### [Pedido escrito 1]
Reproduza, do texto sobre as academias de letras, o trecho que começa nas palavras "Invejada, a Académie" e termina depois das palavras "vaguear por lá.".
### [Pedido escrito 2]
Dê prosseguimento ao texto sobre as academias de letras, escrevendo a parte seguinte a partir do ponto em que ele para.

### [Texto apresentado]
+++

Invejada, a Académie Française foi o modelo para a Academia Brasileira de Letras. Esta, de 1897, também composta por quarenta “imortais”, teve como idealizador Lúcio de Mendonça (1854-1909) e como primeiro presidente Machado de Assis (1839-1908). Entre seus fundadores, tinha gente como Joaquim Nabuco (1849-1910) e Ruy Barbosa (1849-1923), apenas para citar dois juristas e diplomatas de minha predileção. Seguindo seu lema, “Ad immortalitatem” (“Rumo à imortalidade”), ainda mantém sede no palacete Petit Trianon, no combalido Rio de Janeiro. Não sendo imortal (de vero), é só ter cuidado ao vaguear por lá.

A coisa foi se replicando. A Academia Pernambucana de Letras, de 1901, é uma das mais antigas do país. Carneiro Vilela (1843-1913), o autor de “A Emparedada da Rua Nova” (1913), presidiu a sessão inaugural. Curiosamente, Nilo Pereira (1909-1992), antecessor na cadeira para a qual fui eleito na Academia Norte-Rio-Grandense, foi membro ilustre da casa pernambucana. A sede é na famosa Av. Rui Barbosa, pertinho de onde habito. Ótimo programa de tarde!

+++

### [Informação registrada]

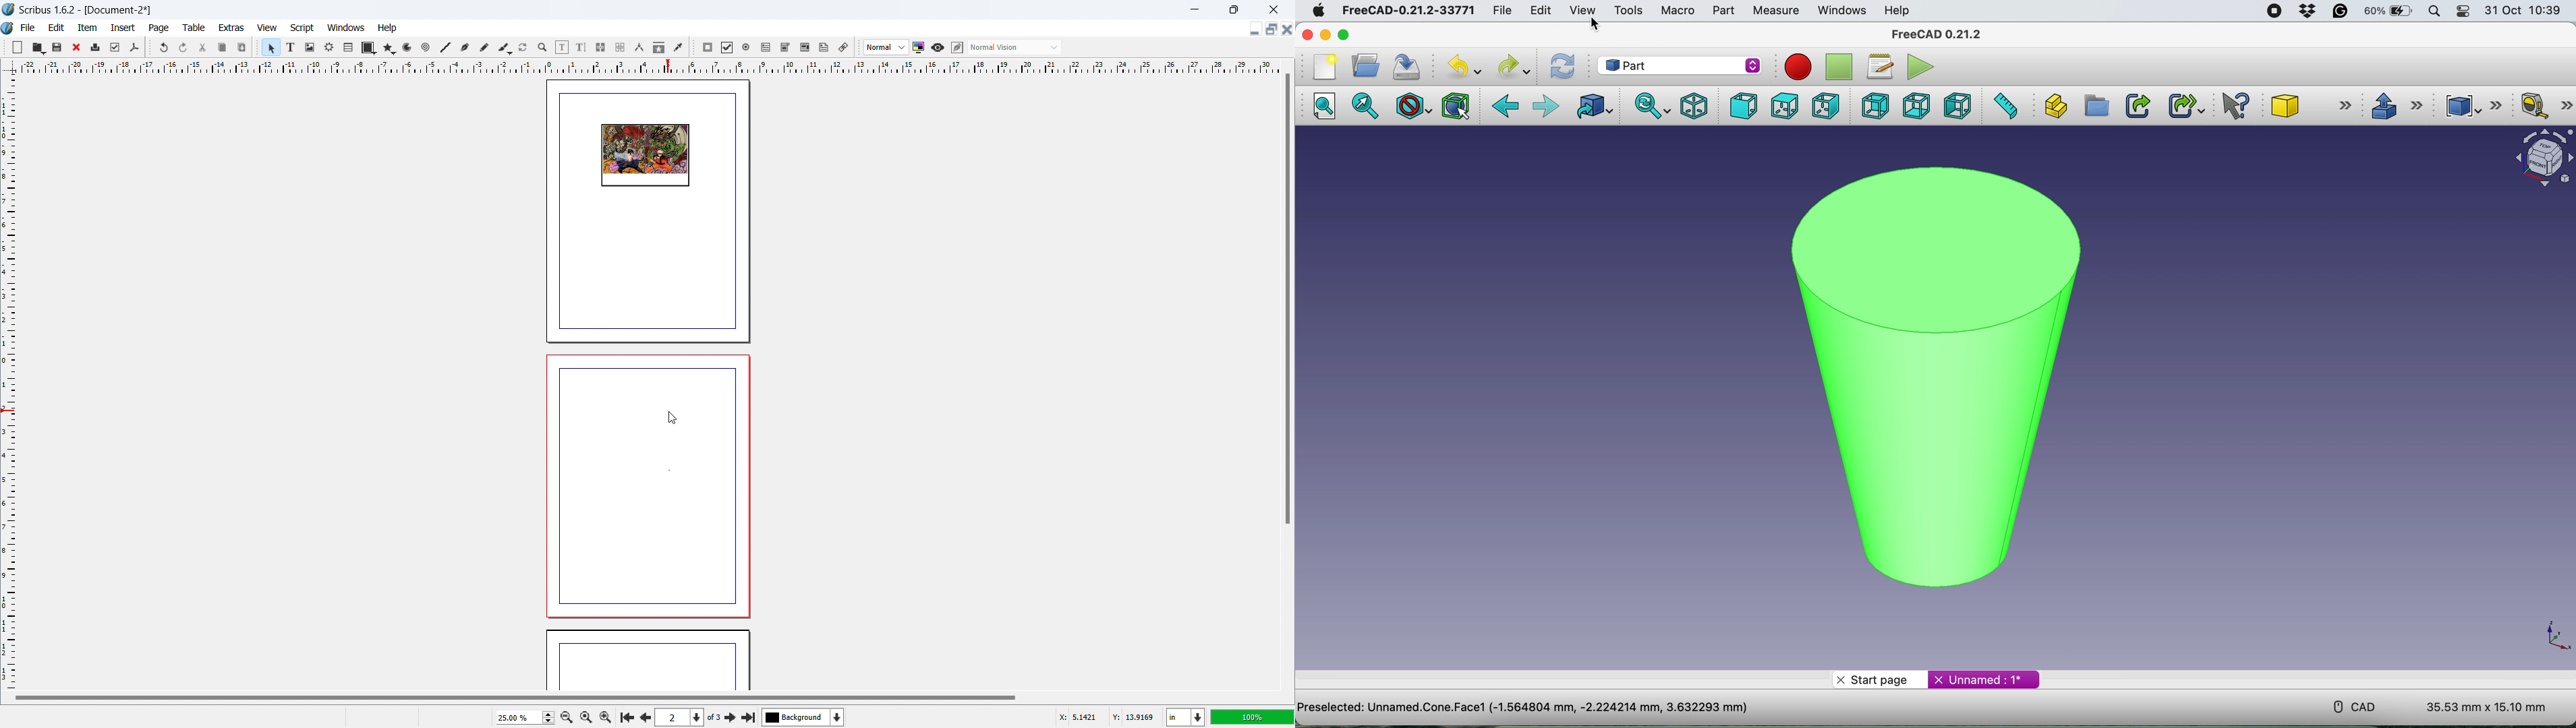  Describe the element at coordinates (1879, 679) in the screenshot. I see `start page` at that location.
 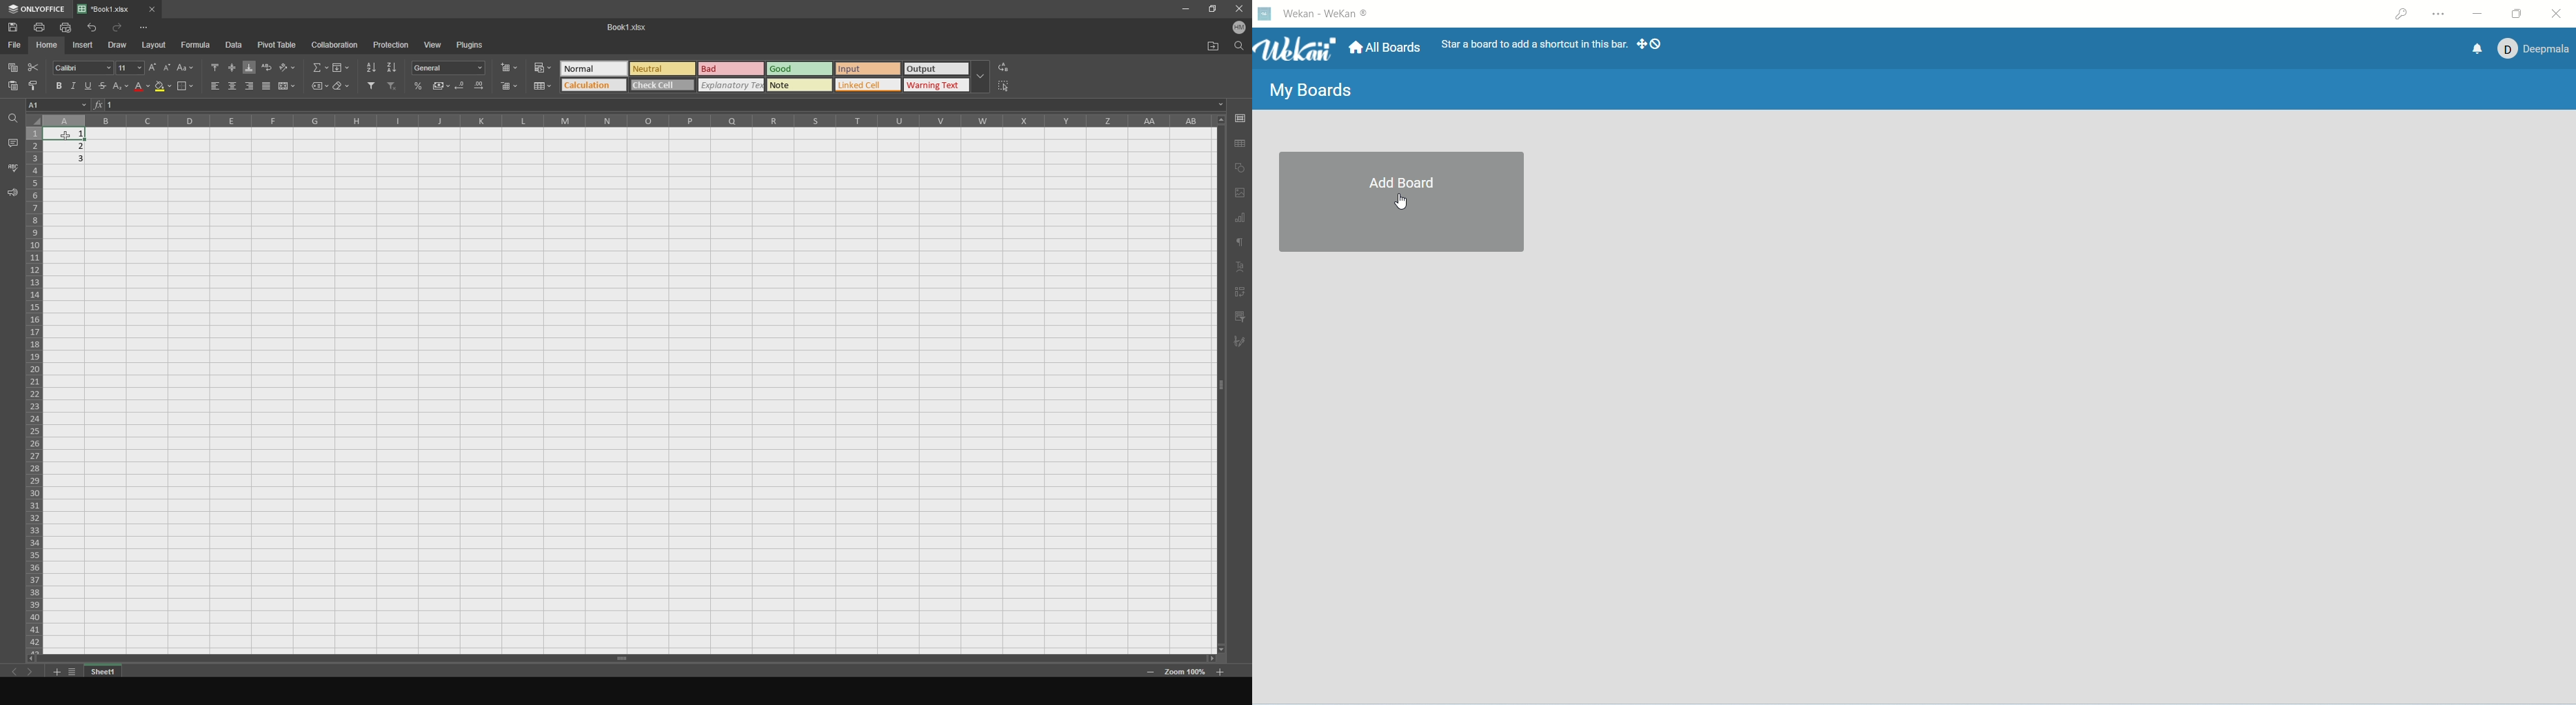 I want to click on align buttom, so click(x=249, y=65).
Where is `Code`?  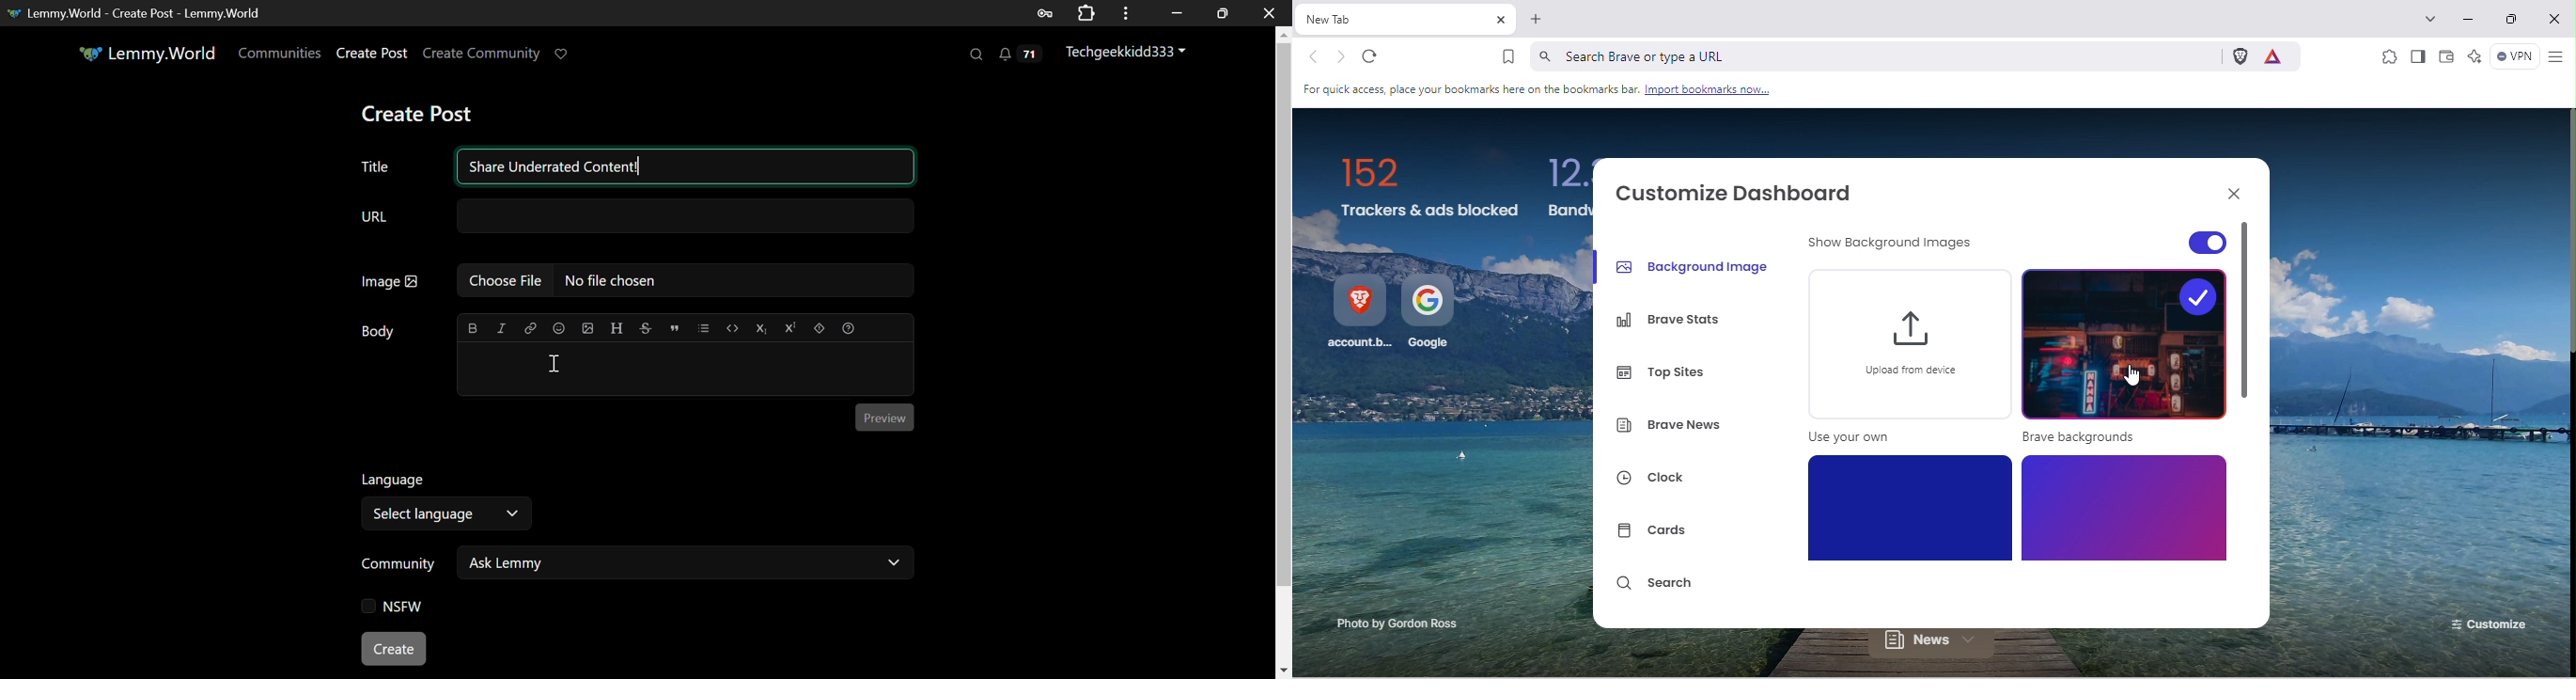
Code is located at coordinates (732, 329).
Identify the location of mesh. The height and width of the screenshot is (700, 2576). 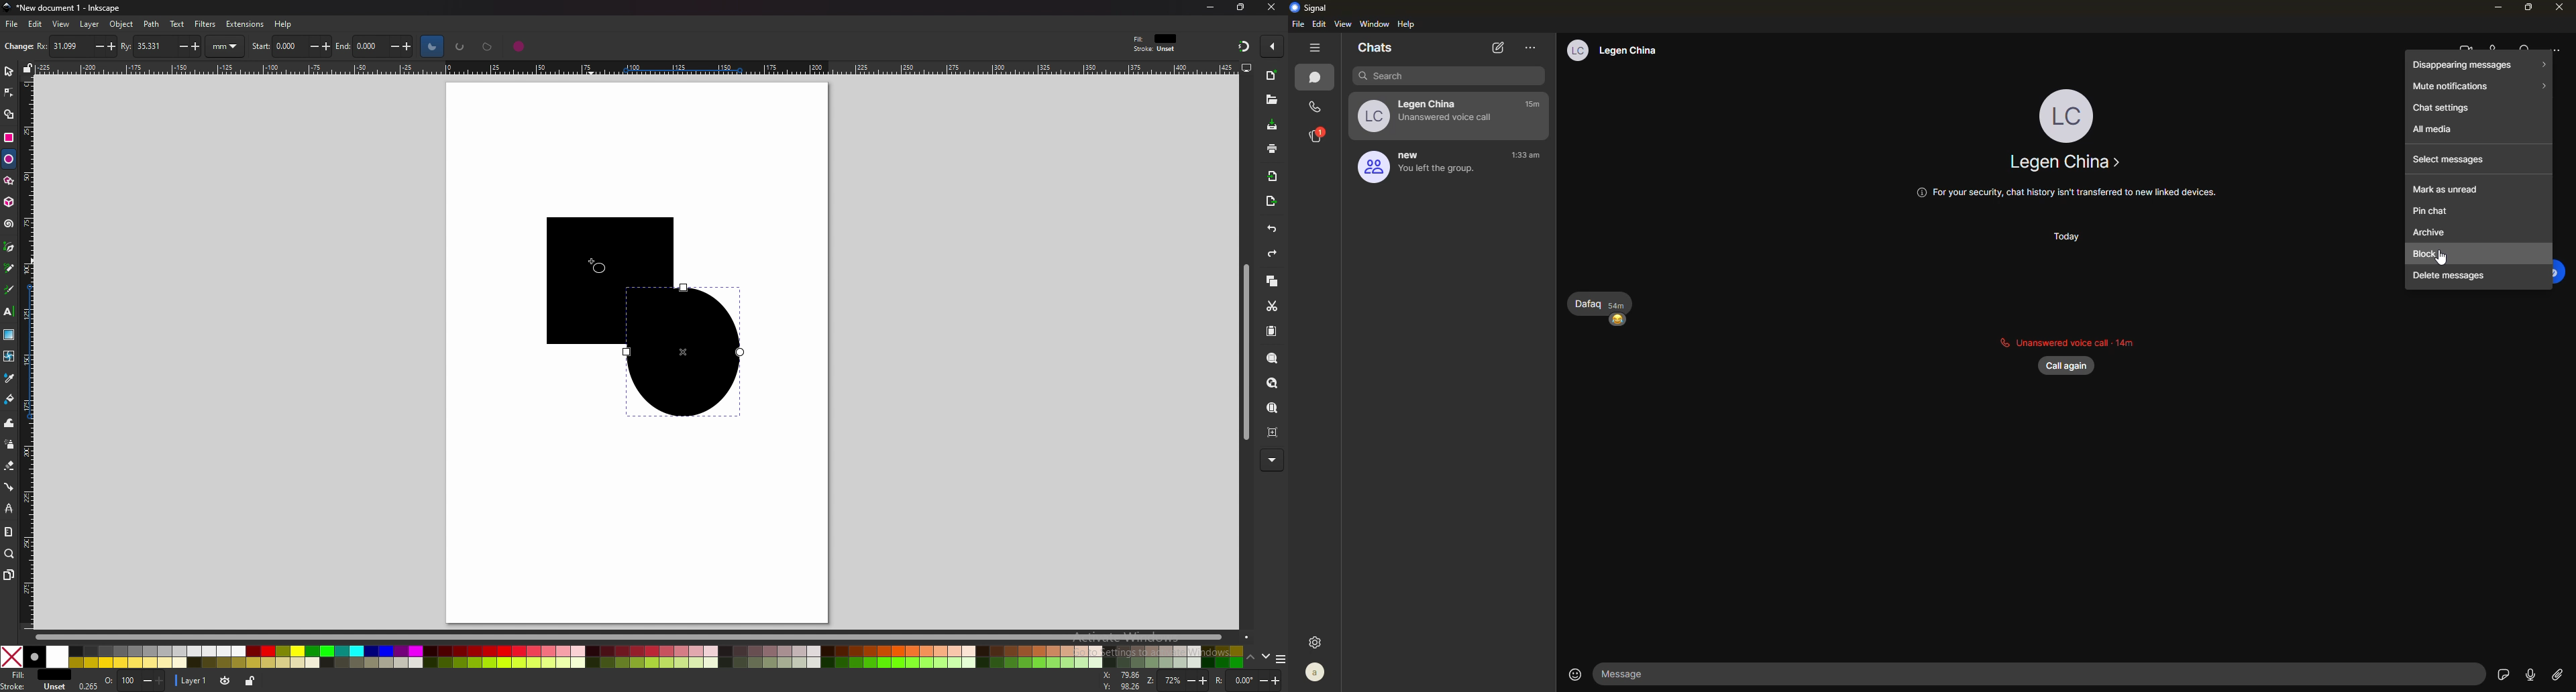
(9, 355).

+++

### [Resposta 1]
Invejada, a Académie Française foi o modelo para a Academia Brasileira de Letras. Esta, de 1897, também composta por quarenta “imortais”, teve como idealizador Lúcio de Mendonça (1854-1909) e como primeiro presidente Machado de Assis (1839-1908). Entre seus fundadores, tinha gente como Joaquim Nabuco (1849-1910) e Ruy Barbosa (1849-1923), apenas para citar dois juristas e diplomatas de minha predileção. Seguindo seu lema, “Ad immortalitatem” (“Rumo à imortalidade”), ainda mantém sede no palacete Petit Trianon, no combalido Rio de Janeiro. Não sendo imortal (de vero), é só ter cuidado ao vaguear por lá.

### [Resposta 2]
E a Academia Norte-Rio-Grandense de Letras? Segundo registra Leide Câmara, em “Memória Acadêmica” (Editora IFRN, 2017), a congênere potiguar “é voltada para a luz. Seu lema, a divisa ‘Ad lecem versus’, é de autoria do Padre Luís Gonzaga do Monte. Fundada em 1936, por Luís da Câmara Cascudo, foi fecundada pelo entusiasmo do mestre e é obra de arquitetura do espírito, moldada por ele. (…). Seu primeiro presidente foi Henrique Castriciano”. E, diferentemente das matrizes, que careceram de patronas ou acadêmicas na fundação, a Academia do RN “contou, desde sua inauguração, com a participação feminina. Três mulheres no patronato, Nísia Floresta, Isabel Gondim e Auta de Souza, e duas acadêmicas, as poetas Palmira e Carolina Wanderley”. Palmas para a nossa terrinha de imortal vanguarda!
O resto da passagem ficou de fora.